Can you copy out the listing word for word, from its first line through the line containing "Looking at the screenshot, I should 11,20.", inclusive, with the pictures left out?

++++ Data excerpts

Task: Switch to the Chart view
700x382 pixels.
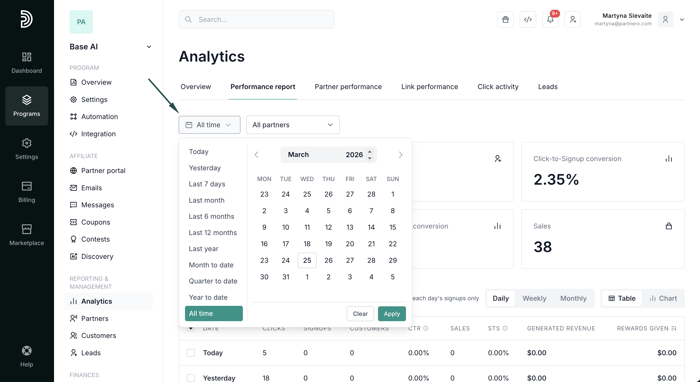Action: [x=663, y=298]
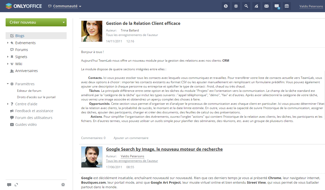
Task: Select Anniversaires in the sidebar
Action: click(x=26, y=71)
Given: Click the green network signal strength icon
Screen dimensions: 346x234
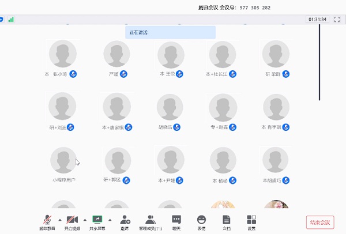Looking at the screenshot, I should 11,20.
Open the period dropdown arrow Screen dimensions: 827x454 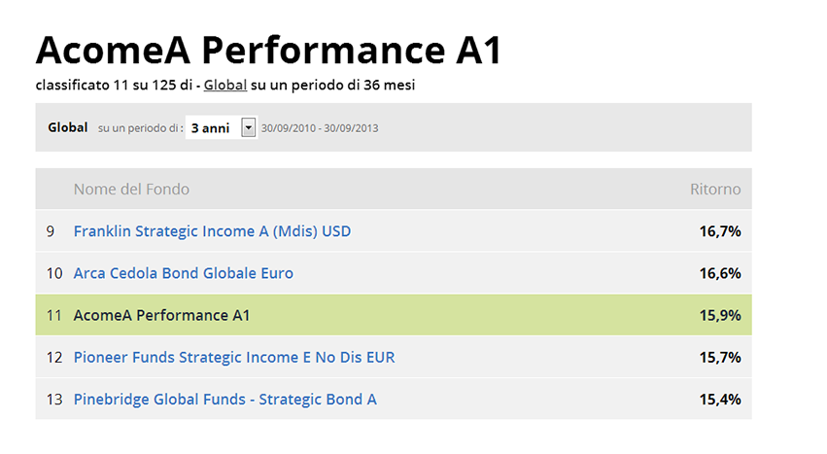pyautogui.click(x=248, y=127)
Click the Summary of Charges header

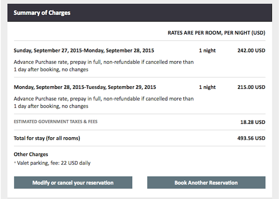click(42, 13)
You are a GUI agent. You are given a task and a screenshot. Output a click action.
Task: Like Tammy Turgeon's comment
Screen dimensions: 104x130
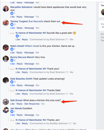[x=12, y=28]
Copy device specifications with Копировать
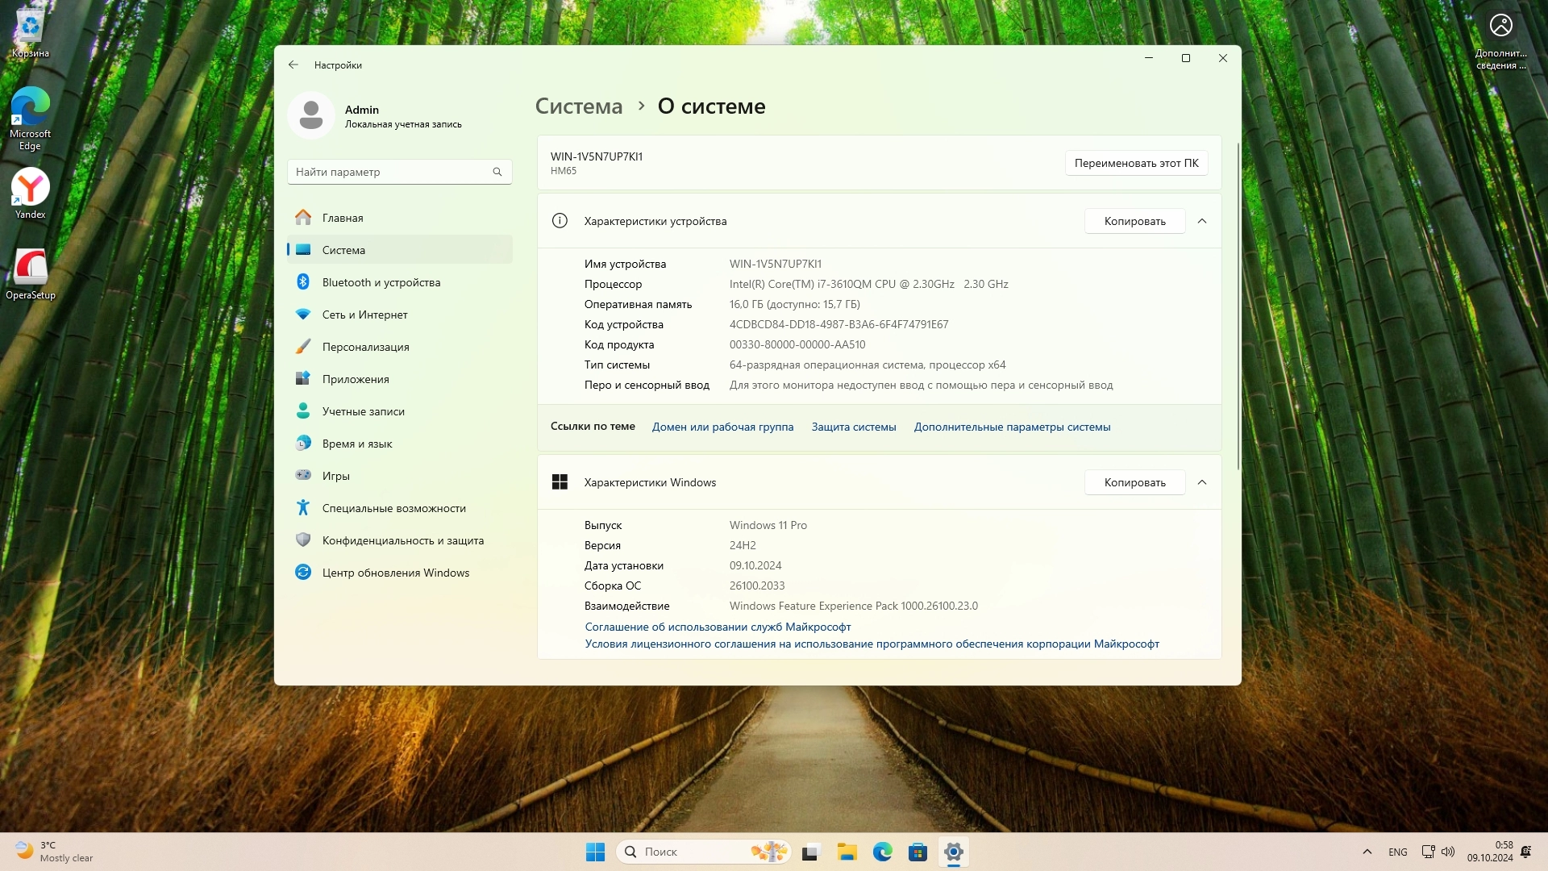 pyautogui.click(x=1134, y=221)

++++++++

* Result for this task *
Task: Switch to the Chart view
700x382 pixels.
Action: [x=663, y=298]
Task: Select Anniversaires in the sidebar
Action: click(x=26, y=71)
Given: Click the green network signal strength icon
Screen dimensions: 346x234
Looking at the screenshot, I should 11,20.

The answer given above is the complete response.